I refuse to use the word “fine” to describe any service encounter. If I know that at the end of my experience I am going to get asked that question, I begin preparing my answer at the beginning. Hey, if they’re going to ask, I’m going to answer. If the only reason they’re asking is so that I can blow a little smoke up their skirts, then they’ve asked the wrong guy.

In fact, in recent weeks, I have stayed at a number of hotels who have asked me the question at checkout. In both instances, I have asked the clerk what they do with my answer to their question. I was, on both occasions, met with an uncomfortable, stammering clerk (as though they were expecting “fine” to be my answer).

“No, answer the question,” I asked. "What do you do with the information I give you?"

“Umm,” the clerk started. “We tell maintenance if something is wrong.”

“Well what if it’s not a maintenance issue?” I asked.

“Uh, we tell a manager?” She asked in question-form as though only I knew the right answer and she was answering her high-school History teacher’s question.

“Good answer.” I offered. “Now get a piece of paper to write these things I am about to say down.” And she did.

ATTITUDE ADJUSTMENT: Look, if you don’t want an honest answer, don’t ask the question.

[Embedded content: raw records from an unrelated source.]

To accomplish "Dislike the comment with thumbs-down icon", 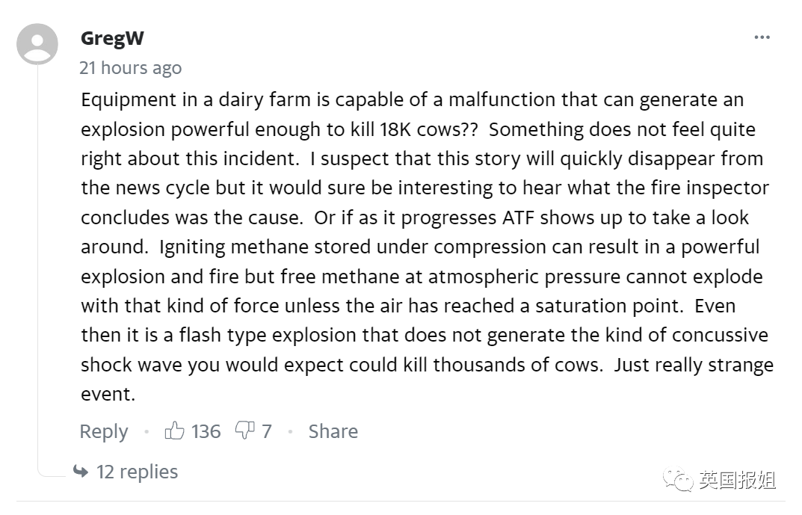I will [244, 431].
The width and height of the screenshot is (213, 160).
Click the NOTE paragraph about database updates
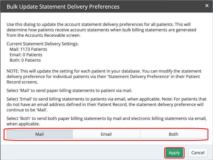(x=104, y=76)

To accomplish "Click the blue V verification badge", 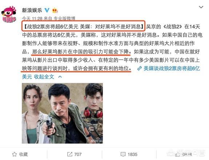I will 47,10.
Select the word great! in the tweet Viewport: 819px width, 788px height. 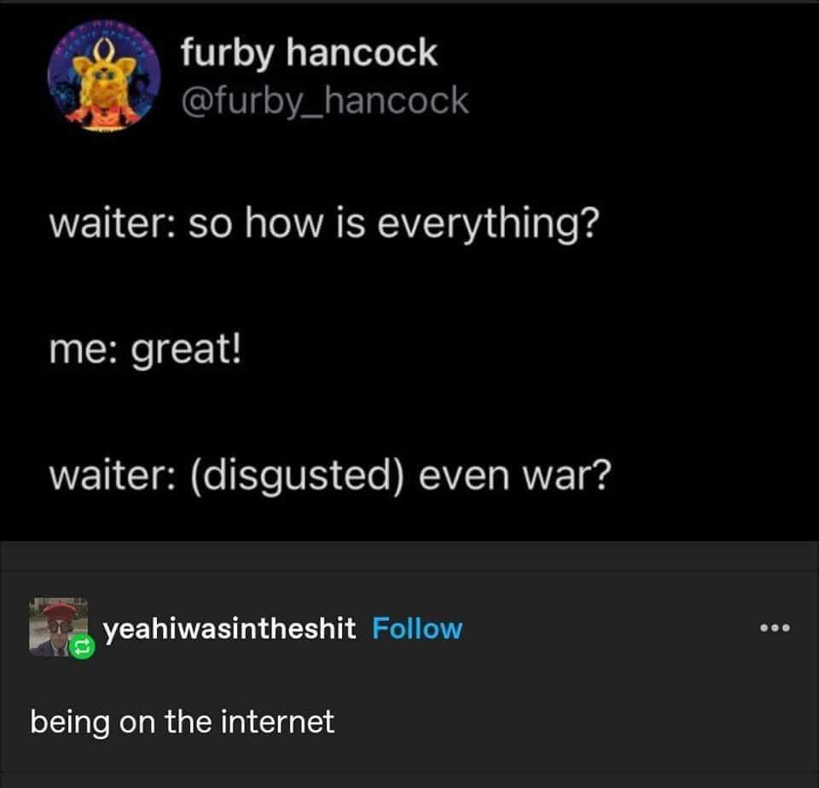tap(186, 351)
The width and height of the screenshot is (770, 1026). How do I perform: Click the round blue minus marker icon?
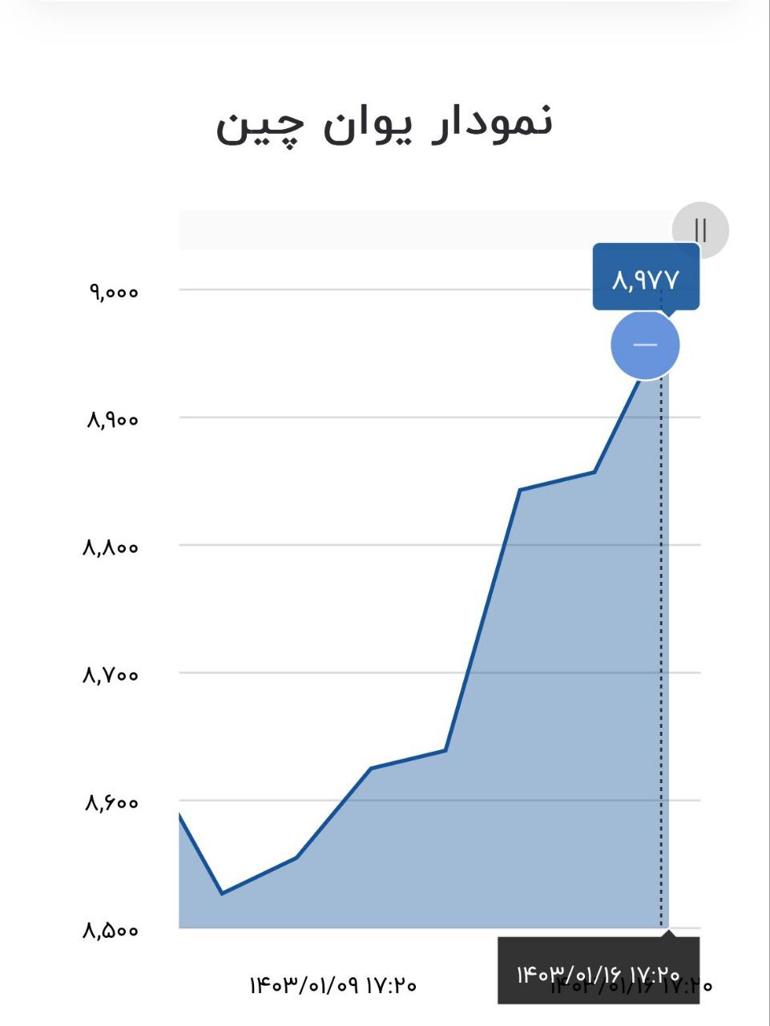click(645, 345)
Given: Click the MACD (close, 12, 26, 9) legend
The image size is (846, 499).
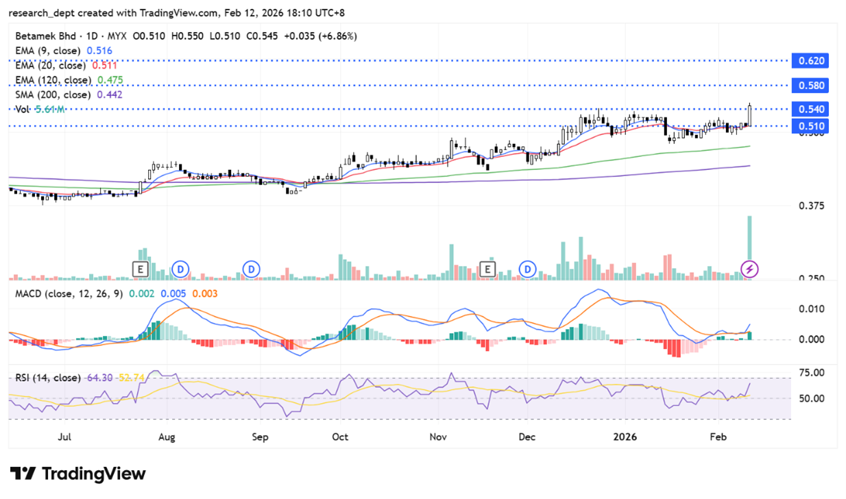Looking at the screenshot, I should 69,295.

Otherwise, if you’re going to ask customers to describe their experience, be prepared to take notes. Don’t make your “Satisfaction Survey” empty and vacuous. It's patronizing and you’re wasting your customers' time.

Also, if you’re going to force your front-line people to ask the question, then you had better prepare them to handle the answers. It amazes me that so many organizations will force their people to ask but then it becomes clearly evident that they have not been trained to handle an answer other than “fine.” What's the protocol when the answer is other than "fine?"

Not preparing your people to handle an answer other than “fine” means that you really don’t care how your customer experience was or you would have armed them with the tools to fix it or at least tell the customer right away that they're taking this information upstairs. A "Service Attitude" means understanding that the whole reason for being in business is to serve. If you don't care about customer answers and instead just want to be placated, then you don't get the whole "Service Attitude" thing at all.

If your people don't know how to handle your customers' truthful answers, stop asking the question. It’s embarrassing to you.